В середине второго дня многие заболели лихорадкой. Лекари ничего не могли сделать. Они сами падали с ног от усталости. В одну из ночей Мемнон позволил себе немного передохнуть рядом с отцом.
– Он может ослепнуть, – сдавленным голосом ответил Мемнон на вопрос отца о самочувствии стратега, – Сырость, грязь, перенапряжение – я даже не знаю, когда он в последний раз спал. Оба глаза воспалились, и нужно хотя бы десять дней отдыха в сухом и теплом месте. Тогда с помощью перевязок и травяных настоев его можно было бы вылечить… Но для этого Ганнибала нужно оглушить и привязать к Суру.
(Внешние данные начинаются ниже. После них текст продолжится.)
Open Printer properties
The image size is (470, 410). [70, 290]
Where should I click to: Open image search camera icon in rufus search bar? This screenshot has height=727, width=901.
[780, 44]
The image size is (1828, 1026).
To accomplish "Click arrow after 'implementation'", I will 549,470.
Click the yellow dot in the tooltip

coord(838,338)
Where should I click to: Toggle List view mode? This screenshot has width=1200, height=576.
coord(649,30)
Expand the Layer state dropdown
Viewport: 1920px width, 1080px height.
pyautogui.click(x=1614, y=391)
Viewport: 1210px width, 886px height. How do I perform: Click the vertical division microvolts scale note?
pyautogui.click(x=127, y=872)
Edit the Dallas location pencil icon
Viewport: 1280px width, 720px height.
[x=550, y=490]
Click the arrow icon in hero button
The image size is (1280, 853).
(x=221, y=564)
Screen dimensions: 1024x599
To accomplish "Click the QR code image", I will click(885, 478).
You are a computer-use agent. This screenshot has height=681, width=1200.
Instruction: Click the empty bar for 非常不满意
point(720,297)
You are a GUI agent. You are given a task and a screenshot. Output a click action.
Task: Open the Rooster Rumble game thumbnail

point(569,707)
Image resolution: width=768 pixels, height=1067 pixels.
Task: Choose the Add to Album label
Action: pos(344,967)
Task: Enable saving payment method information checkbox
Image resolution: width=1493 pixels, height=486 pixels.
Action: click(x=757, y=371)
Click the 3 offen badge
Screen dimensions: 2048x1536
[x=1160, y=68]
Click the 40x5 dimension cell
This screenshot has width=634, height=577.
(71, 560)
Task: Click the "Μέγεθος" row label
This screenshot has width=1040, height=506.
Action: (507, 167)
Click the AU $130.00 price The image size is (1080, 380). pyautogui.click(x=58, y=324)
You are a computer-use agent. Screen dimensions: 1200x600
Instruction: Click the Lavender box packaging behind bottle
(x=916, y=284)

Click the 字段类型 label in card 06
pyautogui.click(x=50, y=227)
Магон хотел было так поступить, но Ганнибал мгновенно обнажил меч. – Мемнон медленно повернулся и посмотрел в глаза отцу. Затем он встал и, поскользнувшись на щите, провалился по икры в болотную грязь. К счастью, места здесь были уже не такие топкие. – Мне пора. Но может быть, он послушает тебя.
– Едва ли. – Антигон проводил усталым взглядом сына. – Вот если мы выберемся отсюда…
– Боюсь, что уже будет поздно.
На рассвете третьего дня они вышли на хорошо проторенную в прогибающейся болотистой почве тропу. Когда красный шар солнца выкатился на небосклон, к тем, кто возглавлял головную колонну, приблизился Гадзрубал Седой.
– У него страшные боли, – Он жадно вдохнул воздух и поморщился – доносившийся издалека аромат вереска и полыни смешивался с запахом тления.
Баннон промолчал. Гамилькон хмуро усмехнулся:
– А что мы можем сделать? Ганнибал же… – Он вдруг всхлипнул и отвернулся.
– Вот именно. – Гадзрубал равнодушно посмотрел на валявшийся неподалеку труп галла. – По сравнению с ним мы безмозглые, бесчувственные варвары. Просто черви… В сущности, ему хоть ногу отрезай, он звука не издаст. Его глаза…
Антигон из-под чуть прищуренных век смотрел на ослепительный диск солнца. Даже здоровые глаза еле-еле выдержали бы такой яркий свет.
Во второй половине четвертого дня они выбрались из мелкой, покрытой зеленоватой ряской воды на равнину юго-западнее Фэсула. Высланные вперед в ранние утренние часы разведчики вернулись с хорошими новостями. Они нигде не обнаружили легионеров, но зато нашли превосходное место для привала – большую, хорошо укрепленную римскую виллу с множеством пристроек, виноградниками и оливковой рощей. Коротко переговорив с Антигоном, Ганнон и Гамилькон отобрали добровольцев и, разбив их на два отряда по пятьсот человек в каждом, отправились с двух сторон штурмовать поместье.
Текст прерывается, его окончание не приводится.